A high-precision catalogue of landslide events in China based on news text mining with large language model

· Back to index

Why this landslide map matters

Landslides kill thousands of people and destroy homes, roads, and farmland every year, yet basic facts about when and where they happen can be surprisingly hard to find. This study builds a detailed catalogue of more than a thousand landslides across mainland China by teaching a computer system to read years of news reports. The result is a public dataset that can help improve warning systems, guide safer construction, and support smarter disaster planning.

Figure 1. Turning thousands of scattered news reports into a precise nationwide map of landslides in China.
Figure 1. Turning thousands of scattered news reports into a precise nationwide map of landslides in China.

From scattered stories to a national picture

Until now, China had only partial records of landslides. Official bulletins counted how many events occurred each year or in each province but rarely included exact locations or times. International catalogues focused mainly on the biggest or deadliest events worldwide and often missed local reports in Chinese. This left researchers without a clear, fine-grained picture of landslides across the country, making it difficult to judge where slopes are most dangerous or how risk is changing over time.

Letting computers read the news

The authors turned to China News Network, a major national news site that publishes stories around the clock from across the country. They scraped more than 33,000 articles mentioning the word “landslide” from 2008 to 2024, then filtered out pieces that used the term as a metaphor, such as for an election or a market crash. Next they used a large language model, a type of advanced artificial intelligence trained on massive amounts of text, to pull out key facts from each genuine disaster report. For every event, the system tried to identify the time it occurred, the place, what triggered it, and how many people were killed, injured, or missing.

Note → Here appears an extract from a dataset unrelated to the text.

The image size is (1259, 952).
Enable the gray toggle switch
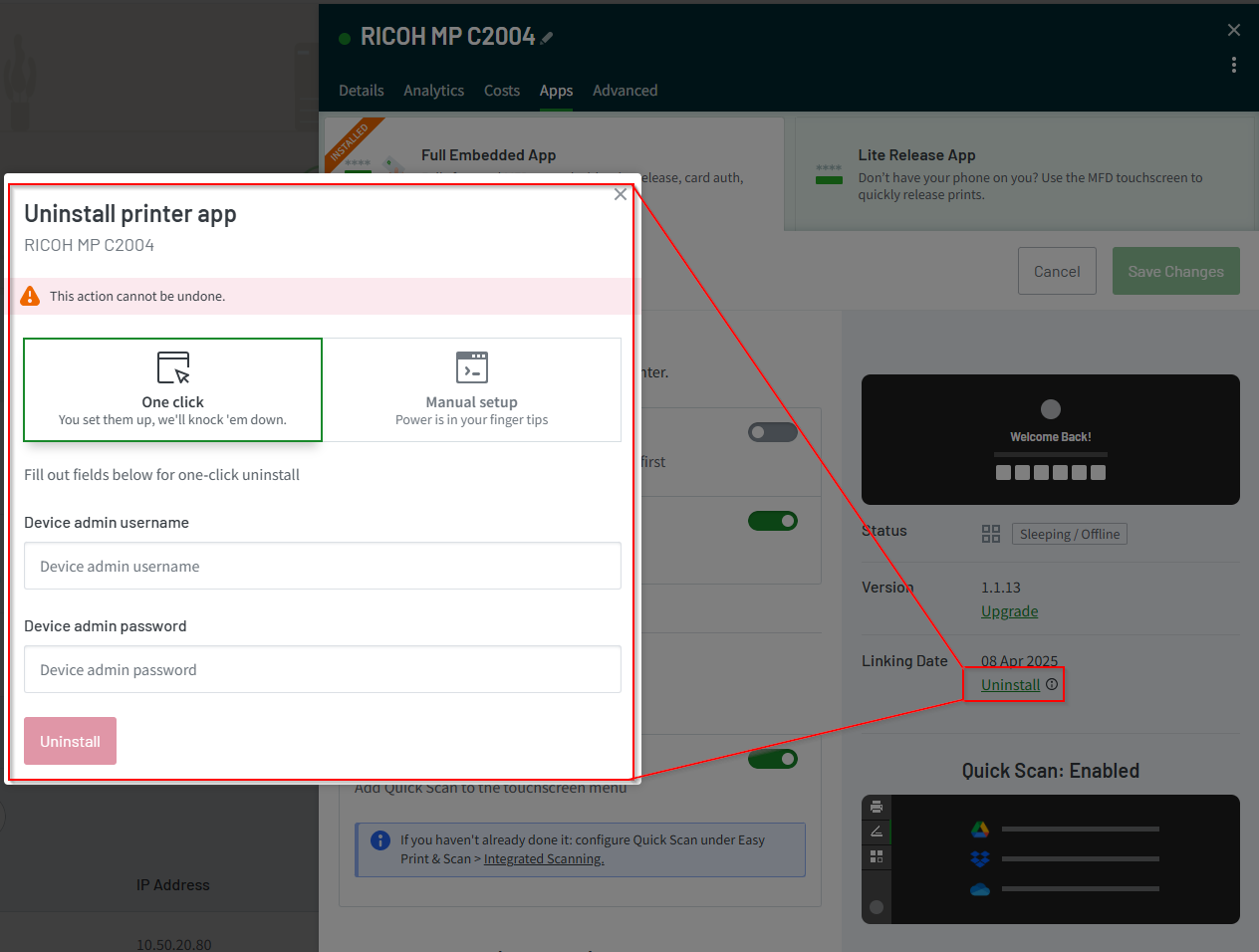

Cleaning, checking, and pinning events on the map

Raw AI output is not perfect, so the team added several layers of checking. They removed records without clear time or place information and dropped reports that only named a broad region, like a province, without useful detail. They also handled the common problem of multiple stories covering the same disaster by comparing how close events were in time and how similar their location descriptions were, then merging likely duplicates. Human experts reviewed all remaining records and corrected mistakes. To turn written place names into map coordinates, the authors used an online mapping service and custom rules to choose the best match, followed again by manual checks for doubtful cases.

Figure 2. Stepwise filtering of news stories by AI to produce accurately timed and located records of individual landslides.
Figure 2. Stepwise filtering of news stories by AI to produce accurately timed and located records of individual landslides.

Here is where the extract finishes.